Dr Mathew Upton, Associate Professor in Medical Microbiology at Plymouth University Peninsula Schools of Medicine and Dentistry, School of Biomedical and Healthcare Sciences, is leading the research team.
He said: 'This partnership will support the development of an exciting new family of antibiotics that rapidly kill harmful bacteria, even at low doses. These groundbreaking new medicines have huge potential to save lives, because they kill bacteria that cause some of the most significant diseases for which there are very few antibiotics left.'
Antibiotic resistance has been identified as one of the biggest threats to global human health and it is estimated that antibiotic-resistant micro-organisms cause more than two million infections in the US each year, resulting in at least 23,000 deaths and a cost of US$34bn.
The recent O’Neill Review on Antimicrobial Resistance estimates that by 2050 the global cost of antibiotic resistance will rise to $100 trillion and account for an extra 10 million deaths a year, with infectious diseases killing more people than cancer.
This partnership will support the development of an exciting new family of antibiotics that rapidly kill harmful bacteria
The Plymouth University/Ingenza collaboration will work towards developing effective ways to produce epidermicin, a new antimicrobial agent, which has the potential to be trialled in humans for diseases such as MRSA as a nasal spray.
Upton added: 'Epidermicin is a stable, 51 amino acid peptide originally found in Staphylococcus epidermidis, which is effective against gram-positive bacteria such as staphylococci, streptococci and enterococci. It is more potent than existing antibiotics, is non-toxic and represents a new tool in the arsenal of antibiotic medications. However, epidermicin is produced in very low amounts in its native biological host and synthetic chemical production of such peptides is prohibitively expensive, which was a big stumbling block for its use in clinical situations.

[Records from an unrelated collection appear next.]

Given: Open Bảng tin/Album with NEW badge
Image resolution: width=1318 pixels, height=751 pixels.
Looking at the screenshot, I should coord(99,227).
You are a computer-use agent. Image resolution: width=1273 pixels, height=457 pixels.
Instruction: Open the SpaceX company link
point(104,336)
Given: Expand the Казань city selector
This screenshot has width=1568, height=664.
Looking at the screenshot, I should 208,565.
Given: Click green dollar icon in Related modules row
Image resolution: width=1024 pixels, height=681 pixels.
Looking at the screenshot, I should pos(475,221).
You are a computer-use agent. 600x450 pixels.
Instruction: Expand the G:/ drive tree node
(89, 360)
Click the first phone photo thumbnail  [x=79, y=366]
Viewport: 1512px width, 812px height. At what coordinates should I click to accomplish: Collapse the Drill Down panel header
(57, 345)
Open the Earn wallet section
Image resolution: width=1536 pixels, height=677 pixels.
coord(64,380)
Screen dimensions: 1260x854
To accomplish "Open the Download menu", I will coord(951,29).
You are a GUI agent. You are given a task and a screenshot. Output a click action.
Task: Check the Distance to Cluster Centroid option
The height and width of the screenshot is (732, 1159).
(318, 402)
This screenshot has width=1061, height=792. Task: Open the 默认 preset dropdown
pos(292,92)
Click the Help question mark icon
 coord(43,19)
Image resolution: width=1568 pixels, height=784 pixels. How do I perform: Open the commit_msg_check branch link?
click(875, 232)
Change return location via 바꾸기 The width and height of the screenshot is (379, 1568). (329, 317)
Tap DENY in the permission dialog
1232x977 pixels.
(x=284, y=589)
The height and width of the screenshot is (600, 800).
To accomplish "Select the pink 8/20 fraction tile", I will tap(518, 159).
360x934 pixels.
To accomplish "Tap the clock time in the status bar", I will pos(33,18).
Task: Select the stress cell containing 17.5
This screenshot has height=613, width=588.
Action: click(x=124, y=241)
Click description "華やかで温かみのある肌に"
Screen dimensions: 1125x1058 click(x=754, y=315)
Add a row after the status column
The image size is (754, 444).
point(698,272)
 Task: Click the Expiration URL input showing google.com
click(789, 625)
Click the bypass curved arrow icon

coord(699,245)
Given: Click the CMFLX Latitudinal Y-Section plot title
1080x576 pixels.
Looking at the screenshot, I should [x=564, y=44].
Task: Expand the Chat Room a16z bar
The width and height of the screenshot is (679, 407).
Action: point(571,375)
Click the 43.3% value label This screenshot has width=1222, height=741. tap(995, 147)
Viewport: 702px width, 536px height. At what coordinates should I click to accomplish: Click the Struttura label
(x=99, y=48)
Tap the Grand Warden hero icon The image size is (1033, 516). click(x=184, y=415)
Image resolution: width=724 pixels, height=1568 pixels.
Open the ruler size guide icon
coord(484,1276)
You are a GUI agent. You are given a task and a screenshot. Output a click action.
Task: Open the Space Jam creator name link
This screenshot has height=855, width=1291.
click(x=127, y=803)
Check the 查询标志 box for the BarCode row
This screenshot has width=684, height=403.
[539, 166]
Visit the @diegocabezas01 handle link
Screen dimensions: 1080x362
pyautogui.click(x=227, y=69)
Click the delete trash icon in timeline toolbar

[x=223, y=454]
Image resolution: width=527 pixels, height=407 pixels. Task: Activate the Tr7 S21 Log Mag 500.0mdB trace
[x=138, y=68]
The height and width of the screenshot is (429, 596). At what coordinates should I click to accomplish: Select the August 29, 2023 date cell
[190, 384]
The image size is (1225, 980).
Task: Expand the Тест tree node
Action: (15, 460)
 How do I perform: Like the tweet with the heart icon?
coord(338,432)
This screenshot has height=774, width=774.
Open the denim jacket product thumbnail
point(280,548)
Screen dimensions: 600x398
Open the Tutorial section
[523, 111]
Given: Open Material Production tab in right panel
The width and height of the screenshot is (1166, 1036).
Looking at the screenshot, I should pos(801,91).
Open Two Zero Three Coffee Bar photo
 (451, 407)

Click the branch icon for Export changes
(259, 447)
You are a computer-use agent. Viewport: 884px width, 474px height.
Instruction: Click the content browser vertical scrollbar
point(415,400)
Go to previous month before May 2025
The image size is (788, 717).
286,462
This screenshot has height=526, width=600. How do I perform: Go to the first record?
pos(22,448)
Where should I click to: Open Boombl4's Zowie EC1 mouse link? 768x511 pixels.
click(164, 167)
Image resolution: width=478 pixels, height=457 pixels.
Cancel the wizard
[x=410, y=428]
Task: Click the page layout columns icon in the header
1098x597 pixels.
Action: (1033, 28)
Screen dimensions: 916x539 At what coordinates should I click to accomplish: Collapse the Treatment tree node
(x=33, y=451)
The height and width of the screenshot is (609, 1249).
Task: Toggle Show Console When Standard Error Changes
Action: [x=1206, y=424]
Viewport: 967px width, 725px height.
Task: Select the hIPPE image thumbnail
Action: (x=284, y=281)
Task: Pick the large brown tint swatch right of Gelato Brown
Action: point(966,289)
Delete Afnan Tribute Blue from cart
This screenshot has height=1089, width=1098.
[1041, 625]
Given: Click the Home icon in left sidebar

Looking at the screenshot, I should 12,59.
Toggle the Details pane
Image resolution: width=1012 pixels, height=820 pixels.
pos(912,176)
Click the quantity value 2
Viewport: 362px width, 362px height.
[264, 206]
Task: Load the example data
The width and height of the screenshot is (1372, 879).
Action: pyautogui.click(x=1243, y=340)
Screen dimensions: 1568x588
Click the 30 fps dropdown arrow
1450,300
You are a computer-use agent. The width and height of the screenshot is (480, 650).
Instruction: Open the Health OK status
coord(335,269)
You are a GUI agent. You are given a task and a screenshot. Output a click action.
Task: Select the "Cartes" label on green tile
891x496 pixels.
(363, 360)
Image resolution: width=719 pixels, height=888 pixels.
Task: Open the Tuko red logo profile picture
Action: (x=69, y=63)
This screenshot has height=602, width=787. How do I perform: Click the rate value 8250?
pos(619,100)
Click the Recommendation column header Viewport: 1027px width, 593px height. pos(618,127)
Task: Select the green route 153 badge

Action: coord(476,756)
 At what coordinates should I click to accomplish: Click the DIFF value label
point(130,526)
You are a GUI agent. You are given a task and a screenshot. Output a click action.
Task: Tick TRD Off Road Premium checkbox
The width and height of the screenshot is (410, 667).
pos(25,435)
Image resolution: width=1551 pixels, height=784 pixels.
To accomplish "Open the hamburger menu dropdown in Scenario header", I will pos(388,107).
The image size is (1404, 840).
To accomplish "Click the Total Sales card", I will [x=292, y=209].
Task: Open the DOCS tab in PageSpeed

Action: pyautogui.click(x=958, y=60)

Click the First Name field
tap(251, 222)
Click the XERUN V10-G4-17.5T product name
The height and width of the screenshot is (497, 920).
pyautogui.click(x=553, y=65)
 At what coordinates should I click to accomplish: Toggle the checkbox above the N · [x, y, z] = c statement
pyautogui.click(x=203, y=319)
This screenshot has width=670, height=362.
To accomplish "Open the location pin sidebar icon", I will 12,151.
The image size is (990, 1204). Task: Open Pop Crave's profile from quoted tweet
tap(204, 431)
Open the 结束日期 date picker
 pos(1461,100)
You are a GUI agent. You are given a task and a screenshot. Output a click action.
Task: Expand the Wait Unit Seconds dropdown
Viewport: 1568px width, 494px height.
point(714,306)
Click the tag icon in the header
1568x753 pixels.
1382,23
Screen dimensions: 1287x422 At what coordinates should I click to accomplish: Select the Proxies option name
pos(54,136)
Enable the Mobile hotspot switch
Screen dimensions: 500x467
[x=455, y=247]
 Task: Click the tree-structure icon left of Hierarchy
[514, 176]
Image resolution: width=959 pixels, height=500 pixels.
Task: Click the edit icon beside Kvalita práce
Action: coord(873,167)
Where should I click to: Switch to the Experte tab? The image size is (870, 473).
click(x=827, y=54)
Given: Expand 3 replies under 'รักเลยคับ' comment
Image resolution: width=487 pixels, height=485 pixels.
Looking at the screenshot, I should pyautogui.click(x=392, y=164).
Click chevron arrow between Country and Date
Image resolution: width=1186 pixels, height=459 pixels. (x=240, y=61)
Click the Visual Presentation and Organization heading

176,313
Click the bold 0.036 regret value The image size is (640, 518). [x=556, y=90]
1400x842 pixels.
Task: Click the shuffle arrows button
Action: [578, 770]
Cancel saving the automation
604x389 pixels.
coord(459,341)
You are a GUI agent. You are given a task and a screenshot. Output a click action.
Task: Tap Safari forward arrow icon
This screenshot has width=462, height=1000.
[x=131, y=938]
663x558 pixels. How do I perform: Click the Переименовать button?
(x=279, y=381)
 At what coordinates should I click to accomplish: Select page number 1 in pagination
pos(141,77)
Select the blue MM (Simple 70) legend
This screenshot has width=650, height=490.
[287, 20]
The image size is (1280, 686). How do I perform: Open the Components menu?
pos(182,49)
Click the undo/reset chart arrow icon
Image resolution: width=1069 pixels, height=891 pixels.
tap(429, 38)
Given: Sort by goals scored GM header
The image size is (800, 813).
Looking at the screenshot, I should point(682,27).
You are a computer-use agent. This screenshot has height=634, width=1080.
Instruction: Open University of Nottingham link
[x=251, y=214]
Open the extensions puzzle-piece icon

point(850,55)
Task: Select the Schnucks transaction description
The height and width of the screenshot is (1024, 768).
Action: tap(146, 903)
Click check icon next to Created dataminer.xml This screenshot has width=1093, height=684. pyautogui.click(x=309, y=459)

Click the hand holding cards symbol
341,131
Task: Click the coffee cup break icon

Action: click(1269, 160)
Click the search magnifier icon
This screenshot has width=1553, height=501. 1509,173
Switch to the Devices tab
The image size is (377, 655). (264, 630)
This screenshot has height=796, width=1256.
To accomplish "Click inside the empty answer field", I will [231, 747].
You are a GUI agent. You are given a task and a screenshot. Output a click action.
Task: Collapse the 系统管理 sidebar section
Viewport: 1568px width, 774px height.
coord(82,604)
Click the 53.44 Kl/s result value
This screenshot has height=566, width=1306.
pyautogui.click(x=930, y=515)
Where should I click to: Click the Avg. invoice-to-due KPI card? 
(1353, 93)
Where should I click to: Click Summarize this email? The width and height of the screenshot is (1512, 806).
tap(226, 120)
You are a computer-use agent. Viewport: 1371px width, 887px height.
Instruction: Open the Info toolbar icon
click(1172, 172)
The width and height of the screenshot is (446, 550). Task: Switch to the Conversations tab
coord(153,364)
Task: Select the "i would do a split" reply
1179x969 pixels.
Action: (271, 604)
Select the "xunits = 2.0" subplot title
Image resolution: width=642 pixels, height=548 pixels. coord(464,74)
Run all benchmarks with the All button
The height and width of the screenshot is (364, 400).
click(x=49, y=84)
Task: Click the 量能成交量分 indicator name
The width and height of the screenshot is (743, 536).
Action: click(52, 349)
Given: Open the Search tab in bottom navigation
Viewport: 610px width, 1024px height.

'We spoke to Ingenza about using its cutting-edge inABLE technology to produce commercially viable amounts of epidermicin in an alternative biological production host system.'
In addition, and to test its effectiveness for other bacterial infections where treatment options are becoming limited, the Plymouth team plans to investigate how epidermicin in ointment form performs in treating superficial skin infections in mice. By showing that it works on a variety of diseases and in a number of forms, researchers will be able to show that not only could epidermicin be a versatile addition to the healthcare arsenal, but that it also has commercial viability.
Upton added: 'No new classes of antibiotics have been discovered for 30 years and there is a critical need for new antibiotics to treat infections caused by resistant bacteria. If we don’t do this, we risk returning to the time before antibiotics where minor infections could be fatal and routine surgery is not possible. The project will develop methods for producing epidermicin in large amounts, with the ‘lead’ drug investigated for use in human clinical trials for reducing infection following surgery.'
The two companies are working together with the support of an award from the Innovate UK Industrial Biotechnology Catalyst scheme.